◆ **TEXT PROVIDED**:
■ ■ ■ ■ ■
Background: Extra pulmonary tuberculosis appears to be increasing in England and Wales. We examined trends in extra pulmonary tuberculosis and factors associated with these trends.
Methods: We used national tuberculosis surveillance data from 1999-2006 for England and Wales, including demographic, clinical and laboratory information. Trends in the proportion of tuberculosis cases with extra pulmonary disease were investigated using the chi-square trend test and associated factors using logistic regression.
Results: Amongst all tuberculosis cases, the proportion with extra pulmonary disease increased from 48% in 1999 (2,717 cases) to 53% in 2006 (4,205 cases, p<0.001). Regression analysis showed that the rise in extra pulmonary disease was associated with an increase in the proportion of non-UK born cases (odds ratio 2.7 [2.6-2.8]). A more than three-fold increase was observed in the proportion of all tuberculosis cases with miliary tuberculosis from 0.7% of all cases (38 cases) to 2.2% (180 cases, p<0.001). This rise was not associated with changes in place of birth nor in any of the other risk factors identified.
■ ■ ■ ■ ■
◆ **RAW DATA**:
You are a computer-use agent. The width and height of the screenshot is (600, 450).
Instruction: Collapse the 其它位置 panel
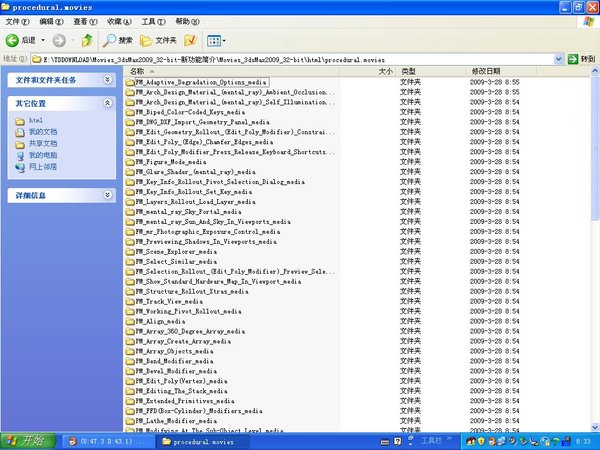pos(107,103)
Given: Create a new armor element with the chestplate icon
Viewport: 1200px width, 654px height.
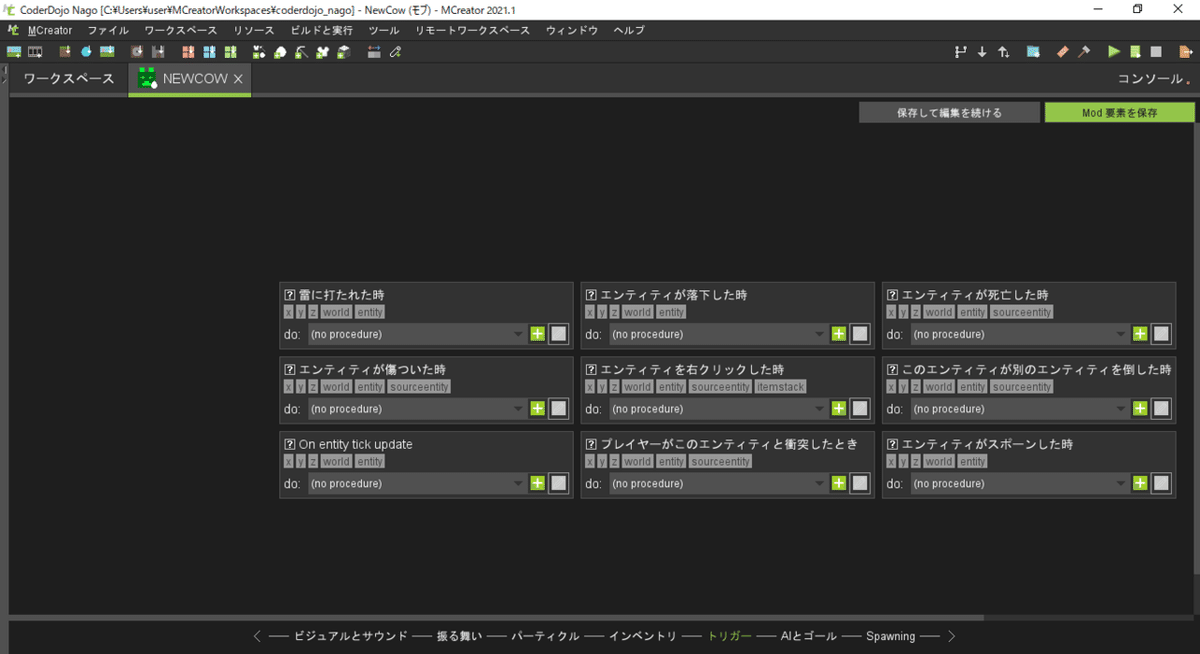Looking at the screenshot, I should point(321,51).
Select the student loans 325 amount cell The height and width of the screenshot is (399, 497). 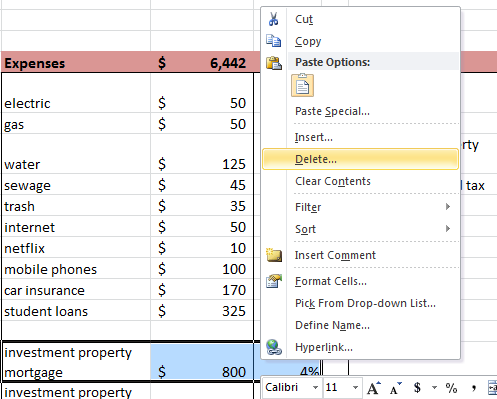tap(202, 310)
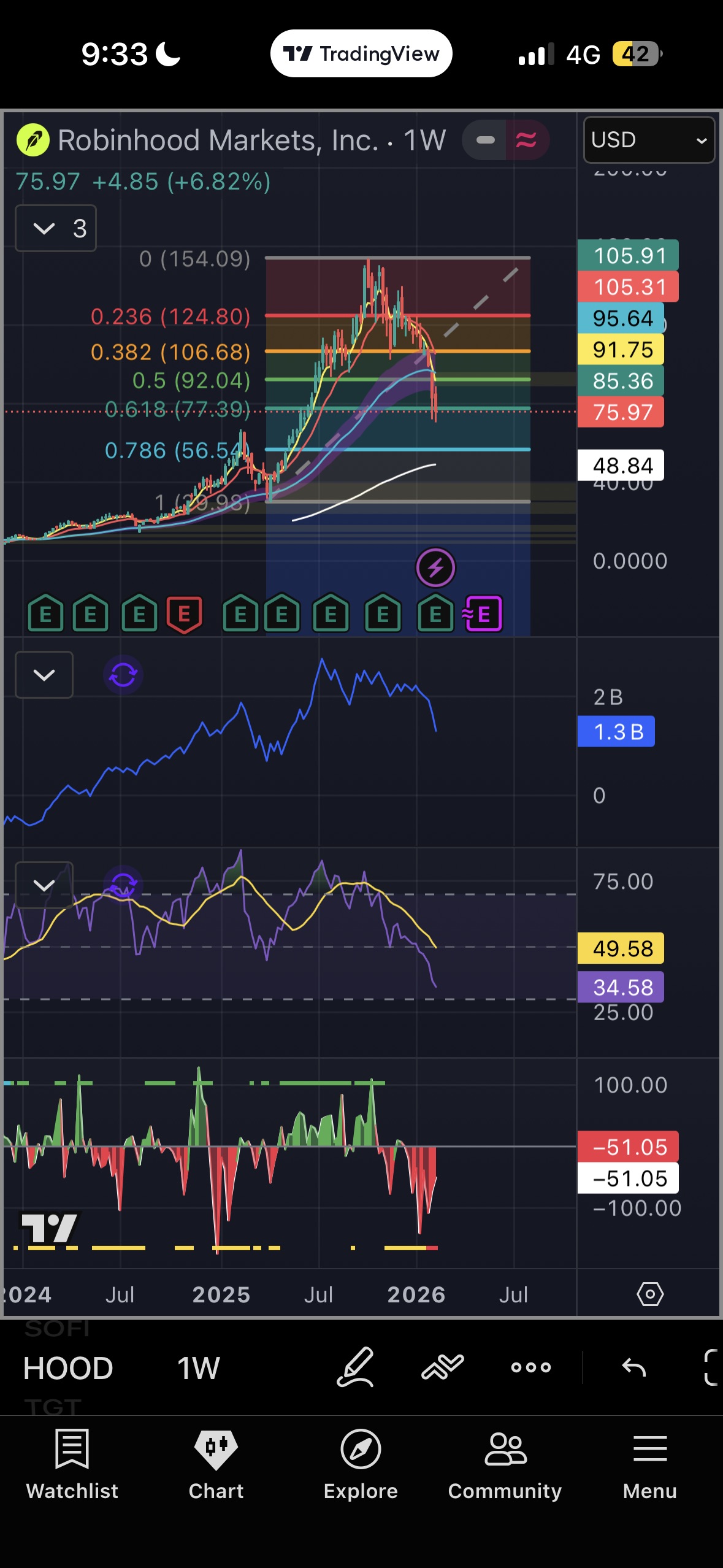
■ ■ ■ ■ ■
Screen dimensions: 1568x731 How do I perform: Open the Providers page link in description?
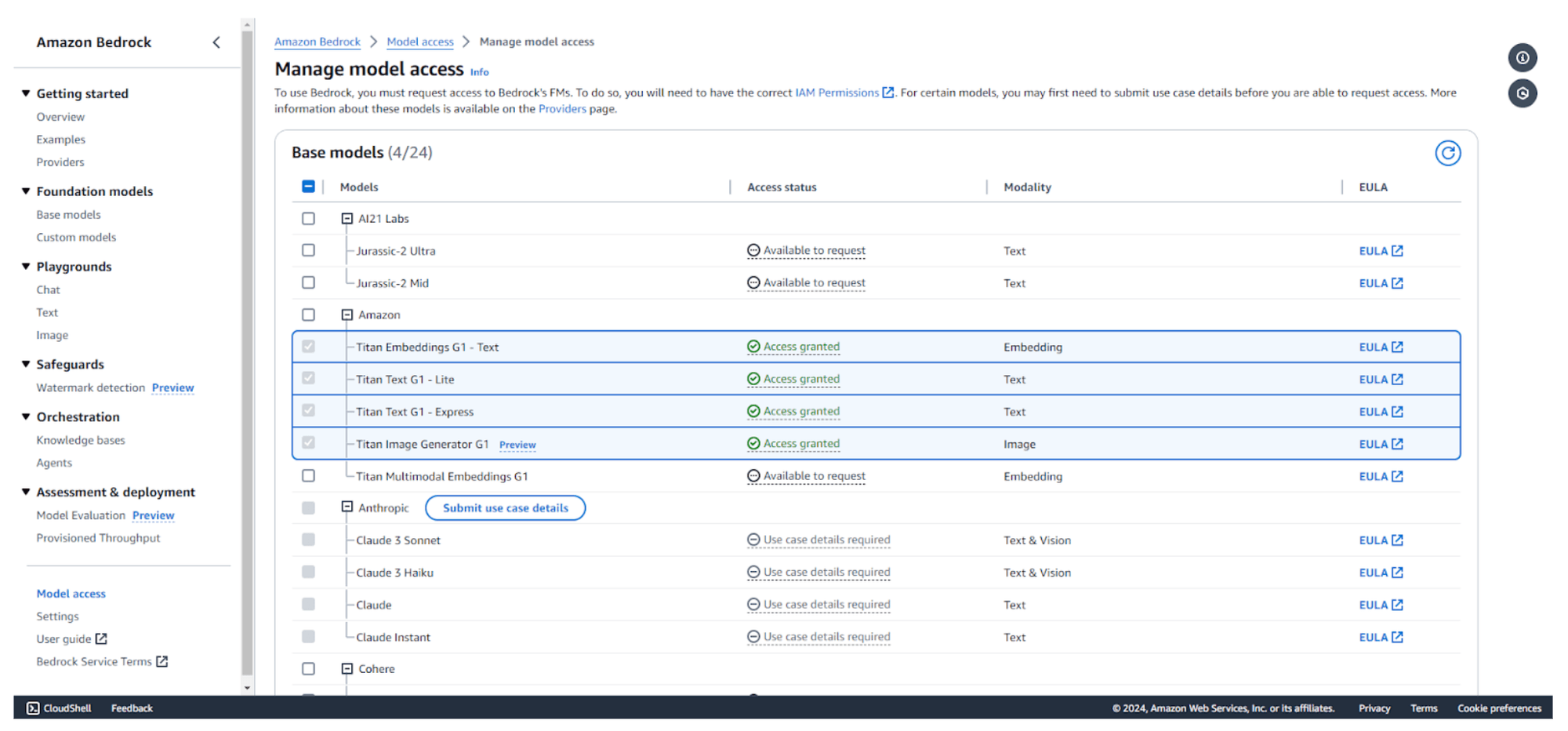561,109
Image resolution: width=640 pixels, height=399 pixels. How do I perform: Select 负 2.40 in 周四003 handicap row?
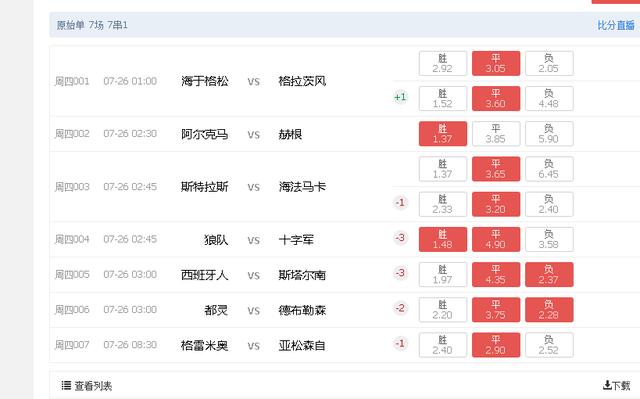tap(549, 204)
■ ■ ■ ■ ■
◆ **TASK SET**:
1. Reproduce the tuberculosis abstract word for word, starting at "Background: Extra pulmonary" and ending at "with these trends.".
2. Write the next part of the tuberculosis abstract, picking up after its final sentence.

◆ **YOUR WRITTEN ANSWERS**:
1.
Background: Extra pulmonary tuberculosis appears to be increasing in England and Wales. We examined trends in extra pulmonary tuberculosis and factors associated with these trends.

2.
Conclusions: The proportion of cases with extra pulmonary disease has increased over the study period. To a large extent this is due to an increasing proportion of non-UK born cases. Reasons for the rise in miliary tuberculosis require further investigation. Clinicians should have a higher index of clinical suspicion of extra pulmonary tuberculosis in non-UK born cases.